#### [EXCERPT TO READ]
====================

Corona Virus Concerns Moderate
(Houston, Texas) – According to Houston area supply chain executives, overall economic activity in Houston expanded in August for the third month in a row led by modest expansion in non-manufacturing activities. Manufacturing activities contracted at a very slow pace during the month.
The Houston Purchasing Managers Index rose 4.7 points to 52.6 during the month. Two of the three underlying indicators that have a strong direct correlation with the economy, sales/new orders and lead times, pointed to stronger expansion this month. The third, employment, is now giving a very weak signal for contraction. The sales/new orders index rose 2.8 points in August to 56.5. The lead times index also rose 2.8 points to 54.5. The employment index rose 8.4 points to 49.7. The underlying indicator that has the strongest inverse correlation with economic activity, finished goods inventory, rose 1.6 points this month to 51.4, giving a modest contraction signal.
The three-month forecast for the Houston PMI rose 2.3 points to 53.5. This was driven by strengthening in the sales/new orders, production, prices paid indices, and lead times indices. These indices have a strong direct correlation with economic activity at the three-month forecast horizon.
On an industry specific basis, real estate joined accommodations and foods services, transportation, utilities, and health care reporting expansion. Oil and Gas joined construction, durable goods manufacturing, and professional services reporting contraction. All other sectors reported near neutral. The three-month forecast for all sectors indicates a belief that the severity of the COVID-19 pandemic will moderate during this time frame.

====================

#### [WHAT TO WORK ON]
Reproduce the entire Houston economic activity report above, word for word.

====================

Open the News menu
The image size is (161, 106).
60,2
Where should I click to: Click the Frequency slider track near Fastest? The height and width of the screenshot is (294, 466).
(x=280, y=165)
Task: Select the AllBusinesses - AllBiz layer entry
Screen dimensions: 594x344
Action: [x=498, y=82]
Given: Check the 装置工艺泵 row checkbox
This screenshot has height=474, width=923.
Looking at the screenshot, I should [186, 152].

====================

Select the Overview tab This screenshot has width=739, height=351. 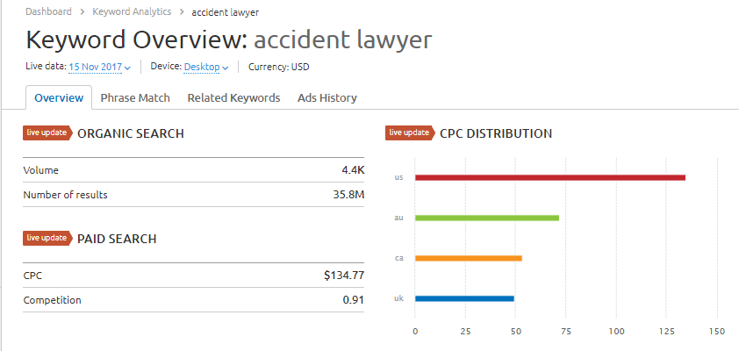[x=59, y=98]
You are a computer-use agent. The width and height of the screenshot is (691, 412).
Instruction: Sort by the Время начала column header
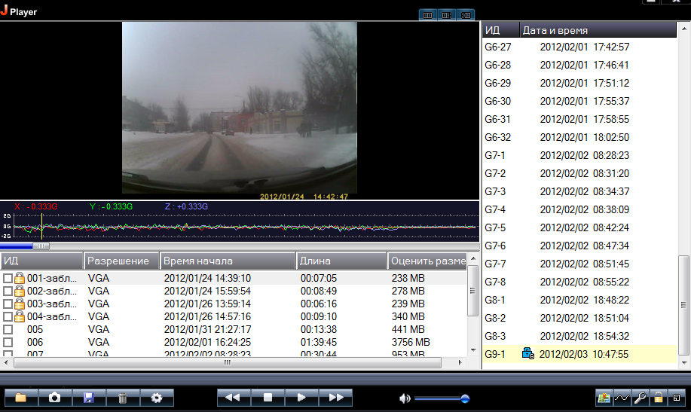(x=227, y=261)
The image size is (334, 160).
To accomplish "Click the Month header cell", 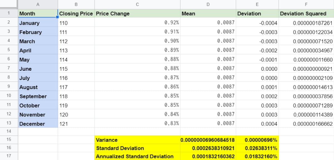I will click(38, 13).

====================

#### [RESULT]
Corona Virus Concerns Moderate
(Houston, Texas) – According to Houston area supply chain executives, overall economic activity in Houston expanded in August for the third month in a row led by modest expansion in non-manufacturing activities. Manufacturing activities contracted at a very slow pace during the month.
The Houston Purchasing Managers Index rose 4.7 points to 52.6 during the month. Two of the three underlying indicators that have a strong direct correlation with the economy, sales/new orders and lead times, pointed to stronger expansion this month. The third, employment, is now giving a very weak signal for contraction. The sales/new orders index rose 2.8 points in August to 56.5. The lead times index also rose 2.8 points to 54.5. The employment index rose 8.4 points to 49.7. The underlying indicator that has the strongest inverse correlation with economic activity, finished goods inventory, rose 1.6 points this month to 51.4, giving a modest contraction signal.
The three-month forecast for the Houston PMI rose 2.3 points to 53.5. This was driven by strengthening in the sales/new orders, production, prices paid indices, and lead times indices. These indices have a strong direct correlation with economic activity at the three-month forecast horizon.
On an industry specific basis, real estate joined accommodations and foods services, transportation, utilities, and health care reporting expansion. Oil and Gas joined construction, durable goods manufacturing, and professional services reporting contraction. All other sectors reported near neutral. The three-month forecast for all sectors indicates a belief that the severity of the COVID-19 pandemic will moderate during this time frame.